My First Knowledge Graph

This tutorial is designed to give users their first introduction to the concept of a knowledge graph.

Knowledge Graph

Download this tutorial as a RAI notebook by clicking here.

Goal

The goal of this tutorial is to introduce the concept of a knowledge graph and practice some simple Rel that will allow you to create your first knowledge graph.

What is a Knowledge Graph?

Knowledge graphs allow you to organize information and define relationships between pieces of data. Informational items can connect to other items if there is a relationship between them. Where no connection exists between two items, it means that we are not aware of a relationship between the items. A picture makes it easier to understand and visualize.

simple graph diagram

Imagine each numbered circle represents an item of information. This picture represents a special kind of graph, where each circle represents a “node” (what we’ve been referring to as an item of information) and each arrow represents an “edge” (the connection between two items of information). We’ll learn more about nodes and edges, but you can keep this diagram in mind as a mental model.

Rel

Rel is RAI’s declarative modeling language. It allows us to describe graphs like this in a straightforward way. For example, in the figure, the 1 node has an edge pointing to the 2 node and the 4 node, and the 3 node has an edge pointing to the 4 node. Here’s what these relationships can look like in Rel:

install
def node = {1; 2; 3; 4}

def edge = (1, 2)
def edge = (1, 4)
def edge = (3, 4)

Let’s take a moment to look at the syntax of the Rel we wrote. We started by defining the nodes we have in the graph in the relation node, represented by a list of values. Next, we’ll think about our edge expressions.

There is an edge between nodes 1 and 2, and between nodes 1 and 4. There is also an edge between nodes 3 and 4. Notice there is no expression stating def edge = (2, 3). The absence of that expression corresponds to the fact that there is no edge pointing from 2 to 3. When modeling the diagram with Rel, we express only the relationships that we see.

An interesting aspect of the code above is that we defined edge three times. In Rel this means the relation edge is the union of all the separate definitions for that relation. That is, all three contribute to describing one relation, in this case edge. This way of expressing relations stands in contrast to imperative languages (like Python or C) where a subsequent definition overwrites (not amends) the previous definitions.

What we have done here is construct a very simple knowledge graph. We can now start asking questions of our data, which we refer to as queries. Let’s ask, for instance, about all edges (x, y) originating from node 1 (x=1). To do so, we define a relation called output that will show the results of our query:

query
def output(x, y) = edge(x, y) and x = 1

Relation: output

12
14

Our query returns two results: (1, 2) and (1, 4). In other words, our query tells us that node 1 connects to node 2, and node 1 connects to node 4. Is this correct? Look at the diagram. You can see it matches up with what we expect!

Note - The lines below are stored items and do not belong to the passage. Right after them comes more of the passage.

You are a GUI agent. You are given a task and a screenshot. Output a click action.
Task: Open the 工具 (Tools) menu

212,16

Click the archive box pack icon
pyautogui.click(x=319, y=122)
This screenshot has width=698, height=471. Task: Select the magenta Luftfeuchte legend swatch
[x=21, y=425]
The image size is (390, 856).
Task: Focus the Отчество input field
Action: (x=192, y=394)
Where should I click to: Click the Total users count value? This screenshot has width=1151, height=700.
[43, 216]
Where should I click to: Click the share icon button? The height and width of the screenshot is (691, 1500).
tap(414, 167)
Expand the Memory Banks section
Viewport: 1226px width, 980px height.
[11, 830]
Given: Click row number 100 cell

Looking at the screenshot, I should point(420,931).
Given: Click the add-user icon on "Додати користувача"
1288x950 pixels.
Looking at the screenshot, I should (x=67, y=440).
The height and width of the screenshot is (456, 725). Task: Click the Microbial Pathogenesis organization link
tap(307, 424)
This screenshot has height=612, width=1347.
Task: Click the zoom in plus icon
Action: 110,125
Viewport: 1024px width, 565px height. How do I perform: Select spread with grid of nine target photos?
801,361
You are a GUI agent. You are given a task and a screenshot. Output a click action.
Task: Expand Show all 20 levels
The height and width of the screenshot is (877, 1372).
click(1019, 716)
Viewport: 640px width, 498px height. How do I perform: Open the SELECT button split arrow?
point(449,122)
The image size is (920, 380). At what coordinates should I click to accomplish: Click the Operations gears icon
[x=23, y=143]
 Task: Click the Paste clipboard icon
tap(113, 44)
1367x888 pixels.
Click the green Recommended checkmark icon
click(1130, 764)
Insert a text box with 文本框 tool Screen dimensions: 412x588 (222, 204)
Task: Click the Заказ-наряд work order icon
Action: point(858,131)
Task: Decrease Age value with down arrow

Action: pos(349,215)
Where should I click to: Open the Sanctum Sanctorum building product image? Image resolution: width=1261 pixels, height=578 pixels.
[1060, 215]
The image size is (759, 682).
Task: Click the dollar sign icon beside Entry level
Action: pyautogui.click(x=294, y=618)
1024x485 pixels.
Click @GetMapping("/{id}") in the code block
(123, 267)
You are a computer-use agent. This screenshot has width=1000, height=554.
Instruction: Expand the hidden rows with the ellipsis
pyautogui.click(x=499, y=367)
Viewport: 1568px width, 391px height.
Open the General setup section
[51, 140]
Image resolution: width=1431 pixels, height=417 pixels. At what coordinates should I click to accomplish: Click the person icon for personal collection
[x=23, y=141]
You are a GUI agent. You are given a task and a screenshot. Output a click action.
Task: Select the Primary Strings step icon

We can modify the query to test for other connections. For example, we get nothing back when we change x to 2, because 2 does not point to another node.

query
def output(x, y) = edge(x, y) and x = 2

Relation: output

Our first knowledge graph, then, demonstrates how we describe relationships between nodes and edges. This gets more interesting when we start to associate nodes and edges with real-world data.

Scenario

Let’s imagine that an airline wants to run an advertisement campaign showing that it is the best airline to choose for both winter and summer travel. Since the Olympics are well known for having winter and summer events, they decide to use Olympic athletes in their campaign. To begin, the airline wants to identify those Olympic athletes who are best known: those have participated in the most number of Olympic Games overall. Next, following the theme of its campaign, the airline wants to identify those athletes who have participated in both Winter and Summer Games.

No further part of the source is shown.